Newly designed Compaq Presario notebook and desktop computers will sport sleek looks and be outfitted to burn CDs and DVDs, play games and view multimedia files. The notebooks will also provide integrated wireless LAN technology for the nascent 802.11g standard, Hewlett-Packard Co. (HP) said Monday.
The new Compaq Presario 2500 and 2100 series notebooks are designed to work with wireless networks based on the draft specification of the 802.11g standard, HP said. The integration of 802.11g technology makes the new Presarios better suited for sharing files, viewing digital media and playing computer games, the company said.

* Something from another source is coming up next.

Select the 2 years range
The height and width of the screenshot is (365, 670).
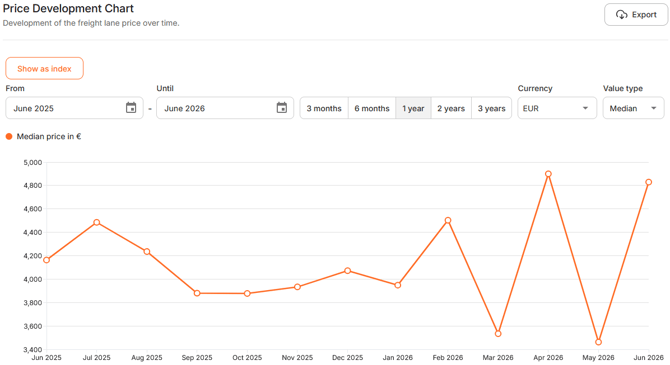[x=451, y=108]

Like Wi-Fi devices that use the popular 802.11b standard, 802.11g wireless devices operate in the 2.4GHz band. However, 802.11g devices support much faster data transfer rates than those using the 802.11b standard, 54 Mbps (bits per second) as opposed to 11 Mbps.

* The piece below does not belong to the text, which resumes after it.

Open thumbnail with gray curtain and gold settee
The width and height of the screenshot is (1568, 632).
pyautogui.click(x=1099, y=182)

While attractive to consumers, HP's decision to provide integrated wireless LAN technology for the 802.11g standard in the new notebooks raises questions about whether the company is dooming its customers to compatibility problems when the official 802.11g standard is published later this year. HP could not be reached for comment.
In February, the nonprofit Wi-Fi Alliance announced that it would begin certifying 802.11g products after the Institute for Electrical and Electronics Engineers (IEEE) approved the final standard for 802.11g later this year. The alliance is in the process of developing an 802.11g interoperability test program based on the most recent draft of the standard, said Brian Grimm, communications director at the Wi-Fi Alliance.

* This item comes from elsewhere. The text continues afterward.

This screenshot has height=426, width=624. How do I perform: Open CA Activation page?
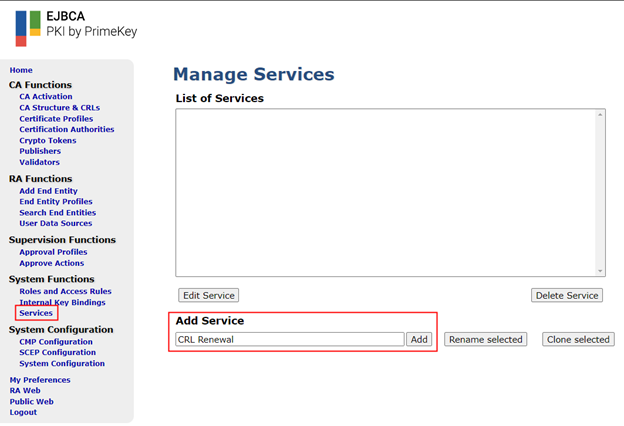[46, 97]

HP's new Presario notebooks will not be certified by the Alliance, which could mean headaches for HP customers who want to connect to networks that use 802.11g-compliant products, Grimm said.
"What we've learned in all of our testing for 802.11b and 802.11a is that there were a lot of products that didn't operate with one another. Even today, after three years, a significant number of 802.11b products that are prepared for testing don't work out at first," he said.
When standards are available, months of testing are often needed to work out interoperability issues and obtain certification, Grimm said.
While consumers who purchase the new Presarios exclusively for home use may not be affected by the noncertified 802.11g technology, problems are more likely to occur when users try to connect to wireless hotspots at places like coffee shops, at work or while traveling, he said.
The problem of noncertified devices caught the attention of research firm Gartner Inc., which warned companies in March to hold off on making investments in 802.11g wireless LAN technology until products can be properly certified by the Wi-Fi Alliance.
Jumping on the 802.11g bandwagon may result in interoperability problems with other 802.11g devices, as well as older 802.11b wireless LAN technology, Gartner said.
The problem of companies pushing noncertified 802.11g technology is greater in the consumer market than in the market for enterprise wireless products, Grimm said.
Most enterprise-class vendors and corporate technology buyers are waiting for the official standard and for Wi-Fi certified products before making use of the technology, he said.
Some 802.11g technology currently being sold may be certified after the fact. Consumers with hardware that is eventually certified by the Wi-Fi Alliance could bring their machines into compliance through a software (or "firmware") update -- or not, Grimm said.
"Unless (the devices) are certified, a firmware upgrade may or may not solve issue, Grimm said. "The only way to know is if the product is certified." In addition, not all wireless vendors offer firmware upgrades, he said.
The Wi-Fi Alliance hopes to have the published IEEE standard in hand by June and begin certifying devices by July, Grimm said. In the meantime, consumers are encouraged to check the Capabilities label for any wireless technology they purchase. That label will indicate what data transfer rate the device is certified to handle, he said.
The Compaq Presario 2500 is being sold for US$1,194 with a $100 rebate and comes with Intel Corp. Pentium 4 processors, a 15-inch TFT (thin-film transistor) display, ATI Mobility Radeon integrated graphics card and IEEE-1394 high-speed digital video port.
The 2100 series is being sold for $919 with a $100 rebate and comes with a Intel Celeron and Mobile Pentium 4-m processors, memory configurations up to 1G byte and a Type I/II/III PC card slot for expansion.
Both can be purchased directly from HP or through "Built for You" kiosks at participating retailers, HP said.